= Baron Multon of Egremont =

English title of nobility

Coat of arms of Baron Multon of Egremont Argent, three bars Gules..

The title Baron Multon de/of Egremont was created once in the Peerage of England. On 6 February 1299 Thomas de Multon was summoned to Parliament. On the death of the second baron, the barony fell into abeyance in 1334.

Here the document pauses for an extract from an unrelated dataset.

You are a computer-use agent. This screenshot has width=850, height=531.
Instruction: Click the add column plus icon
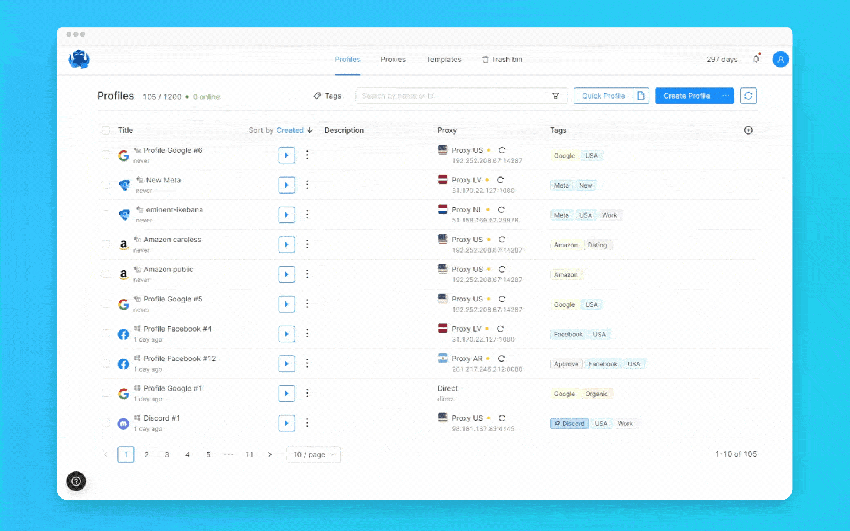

==Barons Multon de Egremont (1299)==
- Thomas de Multon, 1st Baron Multon of Egremont (1276–1322) was summoned to Parliament as Baron Multon of Egremont, from 26 January 1297 to 15 May 1320. He was constantly engaged in the Scottish wars. Thomas was the great-grandson or 2nd great-grandson of Thomas de Multon (d.1240). He was succeeded by his son.
- John de Multon, 2nd Baron Multon of Egremont (1308–1334) (abeyant 1334), was the second Baron Multon of Egremont. He married Annabel de Holbeche, but died without issue in 1334. His estates were divided between his sisters:
- Joane de Multon, wife of Lord Robert Fitz-Walter, inherited Egremont Castle. Her (probably only) son by Lord Robert was John FitzWalter, 2nd Baron FitzWalter.
- Elizabeth de Multon, wife of Walter de Bermicham, inherited lands in Gosford and other manors.
- Margaret de Multon, wife of Thomas de Lucie of Cockermouth, 2nd Baron Lucy, inherited lands in Cumberland.
Whilst the barony fell into abeyance among these ladies, it still continued with their descendants and representatives.